+++ Material to process
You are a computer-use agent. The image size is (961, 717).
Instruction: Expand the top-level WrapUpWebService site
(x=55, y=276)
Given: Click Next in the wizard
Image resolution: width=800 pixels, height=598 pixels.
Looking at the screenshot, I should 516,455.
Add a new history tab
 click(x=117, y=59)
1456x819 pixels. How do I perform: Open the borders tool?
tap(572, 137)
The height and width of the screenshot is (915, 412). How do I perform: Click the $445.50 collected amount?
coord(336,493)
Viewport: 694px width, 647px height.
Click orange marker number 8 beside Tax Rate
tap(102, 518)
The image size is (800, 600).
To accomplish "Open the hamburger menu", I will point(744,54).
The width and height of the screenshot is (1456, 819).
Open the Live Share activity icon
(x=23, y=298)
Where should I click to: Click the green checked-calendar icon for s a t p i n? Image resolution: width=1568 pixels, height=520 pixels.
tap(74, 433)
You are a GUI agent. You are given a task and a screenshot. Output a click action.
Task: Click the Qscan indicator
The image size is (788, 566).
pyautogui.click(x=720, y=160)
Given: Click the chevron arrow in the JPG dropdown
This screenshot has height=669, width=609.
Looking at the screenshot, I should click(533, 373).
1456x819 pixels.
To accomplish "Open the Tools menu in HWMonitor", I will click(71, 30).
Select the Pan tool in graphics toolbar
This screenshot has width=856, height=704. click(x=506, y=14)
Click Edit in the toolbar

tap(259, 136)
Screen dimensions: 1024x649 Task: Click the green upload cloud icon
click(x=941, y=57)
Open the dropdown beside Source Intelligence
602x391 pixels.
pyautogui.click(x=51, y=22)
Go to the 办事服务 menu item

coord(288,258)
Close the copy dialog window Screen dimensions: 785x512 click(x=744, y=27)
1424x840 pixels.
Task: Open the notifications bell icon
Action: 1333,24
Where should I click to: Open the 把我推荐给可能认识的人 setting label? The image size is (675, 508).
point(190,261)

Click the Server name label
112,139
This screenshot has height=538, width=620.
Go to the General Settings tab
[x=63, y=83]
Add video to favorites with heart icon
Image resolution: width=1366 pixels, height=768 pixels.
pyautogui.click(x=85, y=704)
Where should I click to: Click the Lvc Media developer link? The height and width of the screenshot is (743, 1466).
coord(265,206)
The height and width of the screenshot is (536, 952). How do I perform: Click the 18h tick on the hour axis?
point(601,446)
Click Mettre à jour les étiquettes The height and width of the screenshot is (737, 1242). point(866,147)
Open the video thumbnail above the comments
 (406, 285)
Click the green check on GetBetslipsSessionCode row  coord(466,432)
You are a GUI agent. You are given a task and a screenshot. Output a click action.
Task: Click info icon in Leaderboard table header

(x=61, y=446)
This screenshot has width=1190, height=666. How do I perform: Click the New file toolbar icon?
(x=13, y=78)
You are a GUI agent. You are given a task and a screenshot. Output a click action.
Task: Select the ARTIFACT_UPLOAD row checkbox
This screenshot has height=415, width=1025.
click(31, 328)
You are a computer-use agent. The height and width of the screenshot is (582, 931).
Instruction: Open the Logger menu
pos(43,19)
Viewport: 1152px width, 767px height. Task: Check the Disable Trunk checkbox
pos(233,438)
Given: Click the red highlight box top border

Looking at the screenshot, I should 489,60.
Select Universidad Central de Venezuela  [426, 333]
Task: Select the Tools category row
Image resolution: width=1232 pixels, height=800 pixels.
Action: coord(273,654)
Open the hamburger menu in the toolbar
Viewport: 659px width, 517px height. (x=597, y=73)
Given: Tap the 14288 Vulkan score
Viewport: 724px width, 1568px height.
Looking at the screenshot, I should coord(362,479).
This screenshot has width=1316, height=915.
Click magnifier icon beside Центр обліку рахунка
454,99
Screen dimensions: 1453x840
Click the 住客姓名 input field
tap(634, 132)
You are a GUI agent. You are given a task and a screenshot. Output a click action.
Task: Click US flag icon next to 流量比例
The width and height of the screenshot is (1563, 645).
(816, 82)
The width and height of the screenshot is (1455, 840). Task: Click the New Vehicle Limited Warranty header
++++++
--- Exercise ---
Can you repeat all the entries above with "navigation menu" substituted for "hamburger menu" and everything else left unchanged?

--- Output for this task ---
You are a computer-use agent. The image size is (961, 717).
Instruction: Expand the top-level WrapUpWebService site
(x=55, y=276)
Given: Click Next in the wizard
Image resolution: width=800 pixels, height=598 pixels.
Looking at the screenshot, I should 516,455.
Add a new history tab
 click(x=117, y=59)
1456x819 pixels. How do I perform: Open the borders tool?
tap(572, 137)
The height and width of the screenshot is (915, 412). How do I perform: Click the $445.50 collected amount?
coord(336,493)
Viewport: 694px width, 647px height.
Click orange marker number 8 beside Tax Rate
tap(102, 518)
The image size is (800, 600).
To accomplish "Open the navigation menu", I will point(744,54).
The width and height of the screenshot is (1456, 819).
Open the Live Share activity icon
(x=23, y=298)
Where should I click to: Click the green checked-calendar icon for s a t p i n? Image resolution: width=1568 pixels, height=520 pixels.
tap(74, 433)
You are a GUI agent. You are given a task and a screenshot. Output a click action.
Task: Click the Qscan indicator
The image size is (788, 566).
pyautogui.click(x=720, y=160)
Given: Click the chevron arrow in the JPG dropdown
This screenshot has height=669, width=609.
Looking at the screenshot, I should click(533, 373).
1456x819 pixels.
To accomplish "Open the Tools menu in HWMonitor", I will click(71, 30).
Select the Pan tool in graphics toolbar
This screenshot has width=856, height=704. click(x=506, y=14)
Click Edit in the toolbar

tap(259, 136)
Screen dimensions: 1024x649 Task: Click the green upload cloud icon
click(x=941, y=57)
Open the dropdown beside Source Intelligence
602x391 pixels.
pyautogui.click(x=51, y=22)
Go to the 办事服务 menu item

coord(288,258)
Close the copy dialog window Screen dimensions: 785x512 click(x=744, y=27)
1424x840 pixels.
Task: Open the notifications bell icon
Action: 1333,24
Where should I click to: Open the 把我推荐给可能认识的人 setting label? The image size is (675, 508).
point(190,261)

Click the Server name label
112,139
This screenshot has height=538, width=620.
Go to the General Settings tab
[x=63, y=83]
Add video to favorites with heart icon
Image resolution: width=1366 pixels, height=768 pixels.
pyautogui.click(x=85, y=704)
Where should I click to: Click the Lvc Media developer link? The height and width of the screenshot is (743, 1466).
coord(265,206)
The height and width of the screenshot is (536, 952). How do I perform: Click the 18h tick on the hour axis?
point(601,446)
Click Mettre à jour les étiquettes The height and width of the screenshot is (737, 1242). point(866,147)
Open the video thumbnail above the comments
 (406, 285)
Click the green check on GetBetslipsSessionCode row  coord(466,432)
You are a GUI agent. You are given a task and a screenshot. Output a click action.
Task: Click info icon in Leaderboard table header

(x=61, y=446)
This screenshot has width=1190, height=666. How do I perform: Click the New file toolbar icon?
(x=13, y=78)
You are a GUI agent. You are given a task and a screenshot. Output a click action.
Task: Select the ARTIFACT_UPLOAD row checkbox
This screenshot has height=415, width=1025.
click(31, 328)
You are a computer-use agent. The height and width of the screenshot is (582, 931).
Instruction: Open the Logger menu
pos(43,19)
Viewport: 1152px width, 767px height. Task: Check the Disable Trunk checkbox
pos(233,438)
Given: Click the red highlight box top border

Looking at the screenshot, I should 489,60.
Select Universidad Central de Venezuela  [426, 333]
Task: Select the Tools category row
Image resolution: width=1232 pixels, height=800 pixels.
Action: coord(273,654)
Open the navigation menu in the toolbar
Viewport: 659px width, 517px height. (x=597, y=73)
Given: Tap the 14288 Vulkan score
Viewport: 724px width, 1568px height.
Looking at the screenshot, I should coord(362,479).
This screenshot has width=1316, height=915.
Click magnifier icon beside Центр обліку рахунка
454,99
Screen dimensions: 1453x840
Click the 住客姓名 input field
tap(634, 132)
You are a GUI agent. You are given a task and a screenshot. Output a click action.
Task: Click US flag icon next to 流量比例
The width and height of the screenshot is (1563, 645).
(816, 82)
The width and height of the screenshot is (1455, 840). Task: Click the New Vehicle Limited Warranty header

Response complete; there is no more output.